The above issues will stimulate active growth and increase the importance of existing or new departments within companies that provide:

  • Strategic planning of company growth by applying Directed Evolution methods and techniques.
  • Prediction and prevention of potential negative effects, and diagnosis and elimination of existing negative effects.
  • Effective IP control.
  • Effective control of information flows, ensuring victory in various informational wars.

Changes to the stock market

E-commerce caused revolutionary changes to the stock market; the ability to invest online has added millions of new market players (over 20 million in the U.S.). Although most of these new investors operate with small capital, overall they control a huge amount of capital. Most importantly, many of them are not qualified to make adequate investment decisions.

The flood of new investors makes the stock market more homogeneous on the one hand, but also more prone to spontaneous action influenced by panic or fashion, decreasing the stability of the stock market and making it susceptible to investments in questionable projects that look fashionable and attractive to the public. We witnessed this phenomenon in the “dot.com” boom and collapse, which contributed greatly to the economic recession that followed.

Today, with the economy still in recovery, this “wild investor” factor again becomes important. Effective management of this process, based on PR methods, could become one of the most important financial instruments of evolution.
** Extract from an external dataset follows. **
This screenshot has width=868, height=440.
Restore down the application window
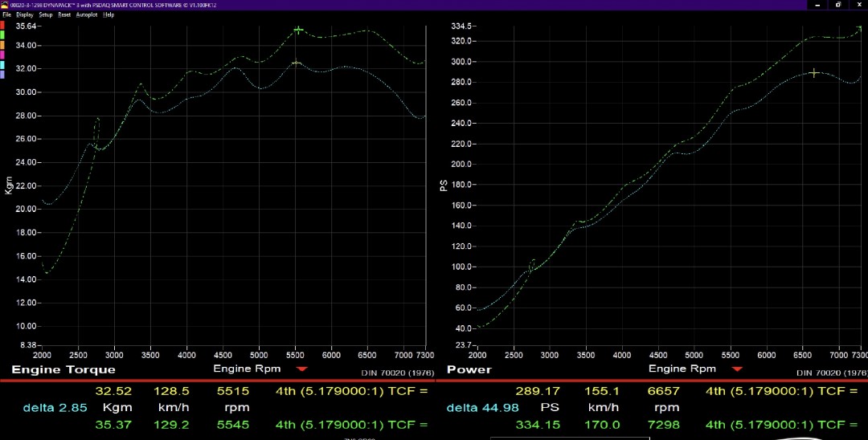[838, 5]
Customer/user individualization

The transition from paying for purchases with cash, to paying by check, then credit cards and, recently, Internet purchasing has created a growing opportunity for customer identification and monitoring of purchasing patterns. This trend will continue and strengthen due to contributions from RFID (Radio Frequency Identification Device) systems with which the flow of goods can be monitored.

This trend will allow for the monitoring of customer preferences, problems, previously purchased items, etc. It will also facilitate the creation of a system for blocking children from purchasing products that can be utilized inappropriately (for example, a card used to make purchases will contain an individual’s age and therefore disallow certain purchases just as today there are restrictions in some areas on buying liquor on Sundays or before a certain hour).

Changing criteria for product selection

The majority of recent users show little interest in the technical parameters of consumer products and usually do not compare these parameters between products of different producers. They believe that these parameters are generally the same and as a result are influenced by brand names, advertisements, or secondary issues such as packaging or color.

Today, the average consumer wants products that, in addition to the performing primary useful functions, provide other “pleasers” – these have to do with aesthetics for the most part, but there are others as well. For example, a product might be utilized as a toy while providing useful information that gains the attention and respect of others.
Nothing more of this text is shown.